Ford Motor Co. posted a 44% surge in second-quarter profit, exceeding analysts' estimates thanks to consumers paying big money for fully loaded versions of the new aluminum-body F-150 pickup.
Ford reported net income of $1.9 billion, or 47 cents a share, compared with $1.3 billion, or 32 cents per share a year earlier. Profit beat the 37-cent average estimate of 17 analysts surveyed by Bloomberg News.
The results ease pressure on Ford for the second half. CEO Mark Fields has pledged pretax profit will grow by as much as 51% this year as Ford resumes full production of the F-150, its top-selling model. Ford started offering discounts of more than $10,000 on the new truck in some areas after U.S. sales fell 8.9% last month.

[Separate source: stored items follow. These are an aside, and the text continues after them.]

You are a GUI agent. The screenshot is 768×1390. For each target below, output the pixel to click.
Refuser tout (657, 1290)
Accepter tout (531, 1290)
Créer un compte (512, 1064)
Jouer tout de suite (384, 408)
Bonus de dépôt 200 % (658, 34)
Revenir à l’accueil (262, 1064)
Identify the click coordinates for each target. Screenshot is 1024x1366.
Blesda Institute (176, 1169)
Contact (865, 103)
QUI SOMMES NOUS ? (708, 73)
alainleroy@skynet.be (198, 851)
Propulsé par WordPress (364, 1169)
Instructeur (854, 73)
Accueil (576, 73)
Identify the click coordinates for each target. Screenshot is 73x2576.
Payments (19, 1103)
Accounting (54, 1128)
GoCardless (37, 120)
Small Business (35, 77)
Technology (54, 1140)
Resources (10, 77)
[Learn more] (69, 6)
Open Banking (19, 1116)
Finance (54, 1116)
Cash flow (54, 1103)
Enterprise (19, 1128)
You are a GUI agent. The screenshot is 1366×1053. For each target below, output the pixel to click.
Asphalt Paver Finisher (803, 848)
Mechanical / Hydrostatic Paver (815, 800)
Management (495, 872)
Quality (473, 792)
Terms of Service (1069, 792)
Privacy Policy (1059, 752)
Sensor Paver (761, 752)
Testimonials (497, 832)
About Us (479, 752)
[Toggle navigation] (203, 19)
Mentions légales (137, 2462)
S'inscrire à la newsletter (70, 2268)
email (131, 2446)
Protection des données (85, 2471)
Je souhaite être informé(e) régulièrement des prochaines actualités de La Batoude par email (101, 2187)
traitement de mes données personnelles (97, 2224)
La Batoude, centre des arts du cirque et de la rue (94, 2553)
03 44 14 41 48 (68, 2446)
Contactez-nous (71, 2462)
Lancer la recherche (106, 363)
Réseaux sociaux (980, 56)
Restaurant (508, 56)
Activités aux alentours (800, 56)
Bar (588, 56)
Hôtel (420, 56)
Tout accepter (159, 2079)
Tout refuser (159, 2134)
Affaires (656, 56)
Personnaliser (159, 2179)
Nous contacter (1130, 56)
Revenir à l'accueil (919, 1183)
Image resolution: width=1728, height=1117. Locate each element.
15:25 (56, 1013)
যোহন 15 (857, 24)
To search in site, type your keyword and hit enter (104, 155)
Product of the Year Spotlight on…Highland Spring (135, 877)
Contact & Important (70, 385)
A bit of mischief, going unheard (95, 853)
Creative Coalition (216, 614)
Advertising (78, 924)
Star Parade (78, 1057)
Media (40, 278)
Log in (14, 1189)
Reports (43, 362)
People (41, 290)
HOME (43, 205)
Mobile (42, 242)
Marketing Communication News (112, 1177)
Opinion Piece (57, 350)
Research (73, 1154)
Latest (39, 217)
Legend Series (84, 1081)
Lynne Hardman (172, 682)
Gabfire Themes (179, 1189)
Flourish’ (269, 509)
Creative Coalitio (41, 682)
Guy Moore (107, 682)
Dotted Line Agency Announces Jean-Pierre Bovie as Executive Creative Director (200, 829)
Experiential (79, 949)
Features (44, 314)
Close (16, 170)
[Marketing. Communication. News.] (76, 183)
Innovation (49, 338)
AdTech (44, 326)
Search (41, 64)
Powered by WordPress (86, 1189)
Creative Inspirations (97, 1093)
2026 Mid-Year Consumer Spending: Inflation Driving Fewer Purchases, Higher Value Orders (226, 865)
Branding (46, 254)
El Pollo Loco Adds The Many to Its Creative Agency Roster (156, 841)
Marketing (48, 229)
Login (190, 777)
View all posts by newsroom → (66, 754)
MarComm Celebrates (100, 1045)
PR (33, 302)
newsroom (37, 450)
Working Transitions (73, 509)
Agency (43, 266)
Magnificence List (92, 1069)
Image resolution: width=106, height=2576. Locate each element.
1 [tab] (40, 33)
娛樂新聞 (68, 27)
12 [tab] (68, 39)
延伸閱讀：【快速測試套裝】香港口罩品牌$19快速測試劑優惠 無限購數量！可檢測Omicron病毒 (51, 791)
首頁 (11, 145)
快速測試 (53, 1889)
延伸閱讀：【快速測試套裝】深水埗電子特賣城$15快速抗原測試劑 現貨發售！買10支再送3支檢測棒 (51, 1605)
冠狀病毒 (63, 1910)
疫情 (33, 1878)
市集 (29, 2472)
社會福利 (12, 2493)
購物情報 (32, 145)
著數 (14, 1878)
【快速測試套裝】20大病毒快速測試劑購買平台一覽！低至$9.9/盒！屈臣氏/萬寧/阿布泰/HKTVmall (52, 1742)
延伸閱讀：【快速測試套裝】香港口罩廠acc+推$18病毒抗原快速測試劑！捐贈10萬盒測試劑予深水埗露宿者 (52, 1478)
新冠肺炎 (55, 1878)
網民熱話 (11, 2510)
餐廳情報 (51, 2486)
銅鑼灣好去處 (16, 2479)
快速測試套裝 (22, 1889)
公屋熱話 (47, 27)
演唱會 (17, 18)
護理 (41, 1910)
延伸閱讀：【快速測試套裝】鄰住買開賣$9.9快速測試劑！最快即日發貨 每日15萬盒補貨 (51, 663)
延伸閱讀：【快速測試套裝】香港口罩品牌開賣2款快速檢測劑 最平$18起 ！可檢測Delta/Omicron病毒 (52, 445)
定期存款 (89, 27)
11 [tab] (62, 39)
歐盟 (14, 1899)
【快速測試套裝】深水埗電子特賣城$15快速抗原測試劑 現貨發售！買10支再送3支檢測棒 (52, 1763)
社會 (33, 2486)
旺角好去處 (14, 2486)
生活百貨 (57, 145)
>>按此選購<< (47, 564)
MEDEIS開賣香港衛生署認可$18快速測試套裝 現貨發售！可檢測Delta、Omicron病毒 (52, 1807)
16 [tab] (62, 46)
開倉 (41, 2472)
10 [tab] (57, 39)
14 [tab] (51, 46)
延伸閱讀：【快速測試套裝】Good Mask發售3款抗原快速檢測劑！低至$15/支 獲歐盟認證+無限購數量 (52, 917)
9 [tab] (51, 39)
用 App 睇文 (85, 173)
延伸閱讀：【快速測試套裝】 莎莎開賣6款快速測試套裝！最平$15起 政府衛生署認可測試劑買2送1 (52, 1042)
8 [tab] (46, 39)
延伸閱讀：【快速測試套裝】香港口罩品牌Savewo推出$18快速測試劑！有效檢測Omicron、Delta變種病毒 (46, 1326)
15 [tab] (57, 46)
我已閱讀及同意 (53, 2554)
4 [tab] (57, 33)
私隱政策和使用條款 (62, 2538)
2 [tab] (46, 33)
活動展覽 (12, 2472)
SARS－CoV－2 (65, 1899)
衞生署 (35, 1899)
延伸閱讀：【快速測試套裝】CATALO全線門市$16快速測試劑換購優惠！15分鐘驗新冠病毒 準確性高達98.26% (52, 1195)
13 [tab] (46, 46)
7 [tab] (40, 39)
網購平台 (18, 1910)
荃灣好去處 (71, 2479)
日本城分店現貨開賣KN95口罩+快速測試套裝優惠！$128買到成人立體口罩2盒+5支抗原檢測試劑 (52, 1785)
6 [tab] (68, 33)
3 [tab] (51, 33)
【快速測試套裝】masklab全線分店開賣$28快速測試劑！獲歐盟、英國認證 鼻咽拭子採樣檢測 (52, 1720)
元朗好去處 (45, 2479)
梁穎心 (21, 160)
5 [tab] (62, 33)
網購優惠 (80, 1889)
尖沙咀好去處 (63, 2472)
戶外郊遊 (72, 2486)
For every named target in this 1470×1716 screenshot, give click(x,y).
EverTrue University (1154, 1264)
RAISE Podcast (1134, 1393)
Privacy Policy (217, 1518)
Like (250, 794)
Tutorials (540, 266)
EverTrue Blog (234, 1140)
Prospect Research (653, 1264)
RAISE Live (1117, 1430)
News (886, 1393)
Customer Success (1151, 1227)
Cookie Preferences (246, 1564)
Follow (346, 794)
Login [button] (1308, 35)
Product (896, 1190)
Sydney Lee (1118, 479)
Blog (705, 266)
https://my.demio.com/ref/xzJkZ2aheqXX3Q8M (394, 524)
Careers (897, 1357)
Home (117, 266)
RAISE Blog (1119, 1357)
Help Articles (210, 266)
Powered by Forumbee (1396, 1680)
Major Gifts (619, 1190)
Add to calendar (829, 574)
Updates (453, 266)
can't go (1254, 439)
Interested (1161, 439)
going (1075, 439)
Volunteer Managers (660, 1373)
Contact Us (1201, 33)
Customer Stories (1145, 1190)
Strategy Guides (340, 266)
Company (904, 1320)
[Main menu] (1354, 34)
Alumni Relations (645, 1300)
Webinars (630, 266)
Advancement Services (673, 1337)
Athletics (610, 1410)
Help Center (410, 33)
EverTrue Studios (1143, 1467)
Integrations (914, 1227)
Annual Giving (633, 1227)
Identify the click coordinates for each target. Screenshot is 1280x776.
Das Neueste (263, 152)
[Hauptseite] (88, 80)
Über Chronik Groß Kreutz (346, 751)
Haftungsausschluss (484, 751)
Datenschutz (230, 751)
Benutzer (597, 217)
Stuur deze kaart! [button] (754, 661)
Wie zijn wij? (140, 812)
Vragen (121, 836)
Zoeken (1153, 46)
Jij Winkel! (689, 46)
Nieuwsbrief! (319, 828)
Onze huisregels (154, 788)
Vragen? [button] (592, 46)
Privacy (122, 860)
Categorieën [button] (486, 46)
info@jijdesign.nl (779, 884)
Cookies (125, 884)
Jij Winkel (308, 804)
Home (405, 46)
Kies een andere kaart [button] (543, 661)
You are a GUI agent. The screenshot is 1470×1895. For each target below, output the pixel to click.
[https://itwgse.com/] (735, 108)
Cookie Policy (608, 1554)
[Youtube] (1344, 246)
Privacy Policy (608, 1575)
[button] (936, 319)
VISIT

“We are confident the second half of the year will be even stronger,” Fields said in a statement.
Ford has said it will be the end of September before dealers are fully stocked with F-Series trucks, which account for 90% of its global auto profits, according to Morgan Stanley.
“Ford is all about the second half of this year,” said David Whiston, an analyst for Morningstar Inc. in Chicago, who rates Ford the equivalent of a buy. “The F-150 will be at full availability then, and the new Edge and Explorer SUVs are coming out at a time when gas is still pretty cheap.”
Ford has said it is selling many of its F-150s loaded with pricey leather seats and technology, which helps margins. The truck is selling for $44,100 on average, the highest transaction price in the full-size pickup segment, according to Erich Merkle, Ford’s sales analyst.
Ford’s pretax operating income in North America rose to a record of $2.6 billion from $2.4 billion as the automaker boosted North American production by 1.6% to 815,000 cars and trucks. Ford said it now believes its North American operating margin will be the high end of its forecast of 8.5% to 9.5%.
Lower sales of cars and pickups reduced Ford’s U.S. market share to 15.1% in the first half from 15.5% last year, according to researcher Autodata Corp. F-Series sales fell 2.4% in the first half. Second-quarter automotive sales slipped to $35.1 billion from $35.3 billion.
Revenue was reduced by a $2.2 billion currency hit from the strong dollar in overseas markets, Shanks said.
Investors have been frustrated waiting for the F-150 to hit its stride and have driven down shares by 9.4% since they peaked at $16.06 on April 28. Low gas prices cut both ways for Ford, boosting sales of its SUVS while causing concern about slack demand for its fuel-efficient aluminum pickup.
Ford sold 25,000 fewer F-150s in the second quarter compared with a year ago but is beginning to see the payoff in the higher prices consumers are paying, Shanks said.
“This thing is really going to continue to perform like a rocket,” Chief Financial Officer Bob Shanks told reporters at Ford's headquarters in Dearborn, Michigan, on July 28. “The F-150 is performing very, very well.”
Ford Motor Credit, the financing arm, contributed a pretax profit of $506 million, up $72 million from a year ago on an increase in consumer loans globally and leasing in North America, the automaker said.
In Europe, where turmoil in Russia forced Ford to abandon a plan to return to profitability this year, pretax operating losses of $14 million reversed a profit of $14 million last year. Ford’s sales in Europe rose 15.8% last month and are up 10.5% this year on strong gains by the Kuga and EcoSport SUVs, along with the Fiesta subcompact.
In South America, Ford posted a narrower pretax loss of $185 million compared with a $295 million loss a year earlier. A currency crisis caused Ford to start selling cars in Venezuela in dollars to alleviate a shortage of greenbacks that has slashed its imports and paralyzed its plant. Ford temporarily halted production there in May because it had no foreign currency to import parts.
In Ford’s Asia-Pacific region, pretax earnings rose to $192 million from $159 million a year ago. The company's torrid growth in China cooled considerably this year. Sales fell 3% in June and are up only 0.1% for the year as the government puts the brakes on automotive growth.
“China is slowing,” Shanks said, adding that Ford has lowered its forecast for industrywide sales in China to be between 23 million and 24 million, down from a previous projection of 24.5 million to 26.5 million cars and trucks.
Ford hopes to jump-start sales in China with the continued rollout of its Lincoln luxury line and introductions of the Ford Taurus sedan, Everest and Explorer SUVs later this year.
Automotive debt, which excludes Ford Motor Credit, was $13.7 billion on June 30, up from $13.4 billion on March 31.
“Ford has a good product lineup across the board,” said Bernie McGinn, CEO of McGinn Investment Management in Alexandria, Virginia, which holds about 400,000 Ford shares. “The frustration I have with our Ford stock is it doesn’t seem to want to get above $18, and I can’t figure out why nobody wants to reward them.”